The consistent contamination levels at Locations 29 and 33 suggest chronic pollution, potentially driven by long-term agricultural intensification and limited natural flushing due to impermeable clay-rich stratigraphy. These observations imply that contamination sources are dual in origin—Mn and Fe being predominantly geogenic and mobilized through redox reactions, while Cd and Zn are primarily introduced through anthropogenic activities such as agriculture and saltpan effluents. The integrated use of GIS mapping, hydrogeological interpretation, and statistical correlation presents a comprehensive framework to trace contaminant transport and seasonal accumulation dynamics.

Conclusion

This study provides a comprehensive and methodologically integrated assessment of groundwater contamination in Kadaladi Taluk, with a specific focus on seasonal variability, spatial distribution, and health risks associated with heavy metals. By employing Heavy Metal Pollution Index (HPI), Metal Index (MI), and age-specific Health Risk Assessment (HQ) alongside GIS-based spatial mapping, this research reveals both the intensity and complexity of groundwater contamination in a rural, semi-arid coastal context. Elevated concentrations of Manganese (Mn) and Iron (Fe) were observed in approximately 20% of groundwater samples across pre- and post-monsoon seasons, exceeding WHO47 standard limits of 0.1 mg/L and 0.3 mg/L, respectively. This is more comprehensive and detailed than previous regional evaluations, especially considering the seasonal comparison made possible by statistical correlation analysis and dual-phase sampling. The study identifies geogenic processes—particularly the weathering of lateritic and gneissic formations under reducing aquifer conditions—as primary contributors to Mn and Fe levels, especially during monsoonal recharge. However, post-monsoon cadmium (Cd) and zinc (Zn) surges indicate anthropogenic inputs from fertilizer use and saltpan discharges. Spatial hotspot analysis identified Locations 6, 24, 29, and 33 as zones of high contamination risk, with Location 33 recording the highest HPI (99.1) and MI (17.89) values.
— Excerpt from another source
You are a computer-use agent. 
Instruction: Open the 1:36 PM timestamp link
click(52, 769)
The health risk assessment revealed that children are disproportionately vulnerable, with HQ values exceeding 2.0 in some areas, indicating serious non-carcinogenic risk, while adult HQ values remained below critical thresholds. These results highlight the significant influence of monsoonal hydrology on metal mobilization and redistribution, as shown by the formation of post-monsoon metal correlations, particularly the strong Cd–Mn linkage. This is supported by moderate to strong inter-metal correlations (e.g., Mn–Fe, Cu–Fe), underscoring the interaction between sedimentary geochemistry and seasonal pollutant migration pathways. The paired sample t-test confirms the seasonal variance for specific metals, notably Copper (p = 0.002), justifying the need for temporal groundwater quality monitoring frameworks. Based on these findings, the study concludes that institutionalized, seasonally responsive monitoring programs are essential under decentralized governance frameworks, particularly to manage monsoon-driven contamination spikes.
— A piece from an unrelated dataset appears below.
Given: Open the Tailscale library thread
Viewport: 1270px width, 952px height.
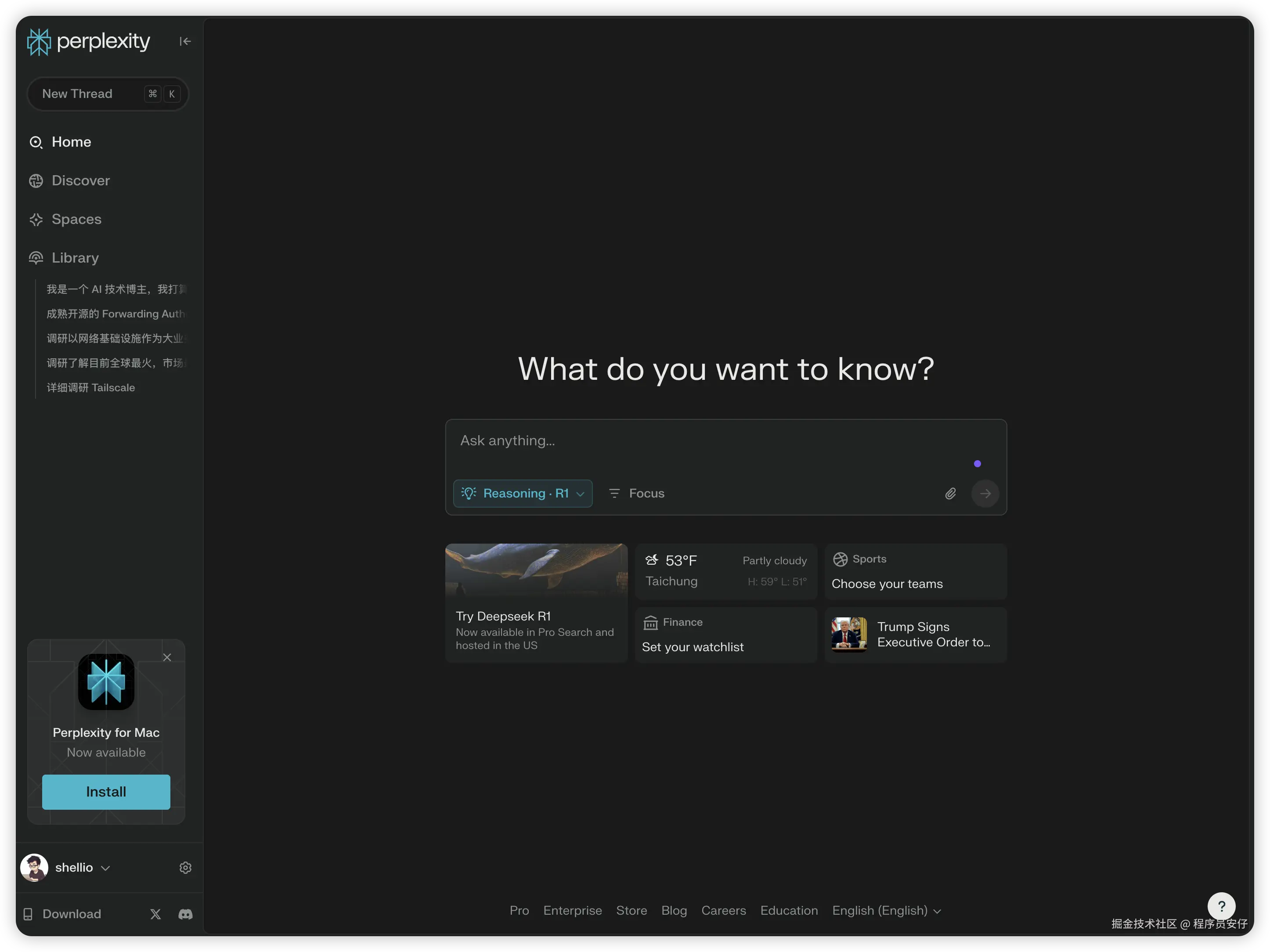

Immediate mitigation should prioritize installing point-of-use filters—aeration and rapid sand filtration for Fe, and activated alumina or ion exchange for Mn—in high-risk villages such as Locations 31, 32, and 33. School-level interventions, such as filtration units and water safety protocols, are recommended to safeguard children’s health. Long-term policy actions must include regulated agrochemical use, afforestation in recharge zones, and managed aquifer recharge (MAR) structures, informed by the GIS-based spatial distribution maps generated in this study. Finally, this research addresses a critical regional and thematic gap in groundwater studies by combining spatial, seasonal, and health risk dimensions in an underrepresented rural coastal setting and offers a replicable framework for groundwater monitoring in other monsoon-influenced, semi-arid regions. Future work should expand the temporal dataset to assess interannual variability and incorporate dermal and food-chain exposure routes for a more comprehensive understanding of heavy metal risks.